Although many of these tools support SQL, there are many that have their own query languages - Pig has Pig Latin, MRQL has it’s own language - and of course you could probably count most of the graph and machine learning projects as query languages, which suggests I’ve probably not named this category particularly well. SQL is always going to be the dominant language in this space however, and anything with it’s own query language is unlikely to make an impact.

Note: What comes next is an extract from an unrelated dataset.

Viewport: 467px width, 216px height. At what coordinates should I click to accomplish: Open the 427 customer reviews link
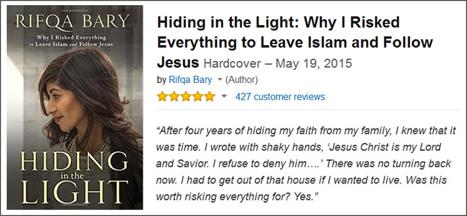(280, 96)
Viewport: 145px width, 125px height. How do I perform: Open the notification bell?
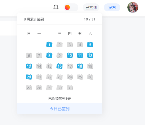(56, 7)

It’s also worth commenting on the role of the Hive metadata in the Hadoop query engine ecosystem. If you’re separating compute and storage, you need some way of telling the compute what data’s available for query and what format it’s in. Within Hive, this was the Hive Metastore, and this is now gradually being adopted as the standard in this space, giving some interesting interoperability options, in that if you define a table in the Hive Metastore, you can query that with either Hive or Impala (or any other technology that uses the Metastore). And now there’s a proposal to break the Metastore out of the Hive project into it’s own top level Apache project, to reflect the wider role it has in the Hadoop ecosystem.

Right - that will do, and hopefully brings the protracted birth of our analytical databases content to and end. Have a good weekend everyone, and we’ll see you on Monday for a week or two of random catch up and clean up.